# GIVEN REQUEST 1
Output as a numbered list the lines of the records, from the line with "Call Of Duty (166, 1425)" up to and including the final line of the records, leaving out any blank lines.

# SOURCE TEXT
::::

Critical Pedagogy and Conceptual Metaphor
Jonan Phillip Donaldson and Penny L. Hammrich
Drexel University School of Education
International Conference on Urban Education (ECUE), Nassau, Bahamas, November 8-10, 2018
Social Justice and Advocacy Strand
Abstract: Conceptual metaphor theory suggests the metaphors we use for a concept such as
learning dictate our practices in teaching and learning. Critical pedagogy theorists have argued
that the positivist transfer/acquisition/banking conceptualization of learning is dominant in
society and must be rejected. They characterized critical pedagogy learning through construction
metaphors. This study used a critical pedagogy lens to understand conceptualizations of learning
among educational researchers, and how they relate to beliefs regarding the purpose of education
and effective practices in teaching, learning, and social justice.
Descriptors: Critical Pedagogy, Conceptual Metaphor, Conceptual Change
Background and Framework
This study used a critical pedagogy lens to understand conceptualizations of learning among
educational researchers, and how they relate to beliefs regarding the purpose of education and
effective practices. Conceptual metaphor theory suggests that most (if not all) human concepts
are grounded in metaphors, and that the metaphors we use for a concept such as learning dictate
our practices in teaching and learning (Deignan, 2010; Lakoff & Johnson, 1980, 1999).
Furthermore, since conceptual metaphors dictate what we can and cannot see and influence what
we value, they are intrinsically linked with worldviews (Gibbs, 2014; Goatly, 2007). Conceptual
metaphors can be characterized by analyzing clusters of surface metaphors people use when
discussing a particular concept (Deignan, 2010; Gibbs, 2014). Critical pedagogy theorists have
argued that the positivist transfer/acquisition/banking conceptualization of learning is dominant
in society and must be rejected (Freire, 1970/2005; Giroux, 2013; Kincheloe, Steinberg, &
Tippins, 1999). They characterized critical pedagogy learning through construction metaphors
and constructivist worldviews, arguing that critical pedagogy work requires rejection of positivist
beliefs regarding the nature of learning (Apple, 2014; Giroux, 2014; Kincheloe, 2007).

::::

# DATA FOR THE TASK
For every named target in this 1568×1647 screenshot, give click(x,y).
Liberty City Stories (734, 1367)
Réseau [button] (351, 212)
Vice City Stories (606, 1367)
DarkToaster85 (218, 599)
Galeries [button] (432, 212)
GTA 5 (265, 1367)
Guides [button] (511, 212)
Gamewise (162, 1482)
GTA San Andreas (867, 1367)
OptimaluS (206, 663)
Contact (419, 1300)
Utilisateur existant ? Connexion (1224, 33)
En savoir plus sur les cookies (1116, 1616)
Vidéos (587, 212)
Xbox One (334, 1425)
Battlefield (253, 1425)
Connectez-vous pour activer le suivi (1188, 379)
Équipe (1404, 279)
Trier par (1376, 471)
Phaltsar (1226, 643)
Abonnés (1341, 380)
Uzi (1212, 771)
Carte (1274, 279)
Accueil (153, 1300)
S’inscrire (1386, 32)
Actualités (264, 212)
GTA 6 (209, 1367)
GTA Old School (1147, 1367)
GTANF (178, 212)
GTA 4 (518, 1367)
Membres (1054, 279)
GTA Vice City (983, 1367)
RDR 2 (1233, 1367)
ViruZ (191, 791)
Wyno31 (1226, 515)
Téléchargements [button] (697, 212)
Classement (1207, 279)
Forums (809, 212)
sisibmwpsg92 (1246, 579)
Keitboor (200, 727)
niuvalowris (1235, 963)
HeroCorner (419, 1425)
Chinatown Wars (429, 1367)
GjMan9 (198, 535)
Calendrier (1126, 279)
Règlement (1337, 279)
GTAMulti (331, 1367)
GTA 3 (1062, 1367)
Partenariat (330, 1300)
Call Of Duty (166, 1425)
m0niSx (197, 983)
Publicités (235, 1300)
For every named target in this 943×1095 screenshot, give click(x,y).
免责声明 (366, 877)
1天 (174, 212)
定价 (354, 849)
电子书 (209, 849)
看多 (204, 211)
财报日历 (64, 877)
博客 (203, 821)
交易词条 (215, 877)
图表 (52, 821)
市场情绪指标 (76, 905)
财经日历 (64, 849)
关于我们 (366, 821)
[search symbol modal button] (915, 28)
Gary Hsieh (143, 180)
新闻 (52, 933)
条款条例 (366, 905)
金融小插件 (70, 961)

::::

# GIVEN REQUEST 2
In the text on critical pedagogy and conceptual metaphor, which conceptualization of learning do critical pedagogy theorists argue is dominant in society and must be rejected?

# WRITTEN RESPONSE 1
1. Call Of Duty (166, 1425)
2. m0niSx (197, 983)
3. Publicités (235, 1300)
4. For every named target in this 943×1095 screenshot, give click(x,y).
5. 免责声明 (366, 877)
6. 1天 (174, 212)
7. 定价 (354, 849)
8. 电子书 (209, 849)
9. 看多 (204, 211)
10. 财报日历 (64, 877)
11. 博客 (203, 821)
12. 交易词条 (215, 877)
13. 图表 (52, 821)
14. 市场情绪指标 (76, 905)
15. 财经日历 (64, 849)
16. 关于我们 (366, 821)
17. [search symbol modal button] (915, 28)
18. Gary Hsieh (143, 180)
19. 新闻 (52, 933)
20. 条款条例 (366, 905)
21. 金融小插件 (70, 961)

# WRITTEN RESPONSE 2
The positivist transfer/acquisition/banking conceptualization of learning.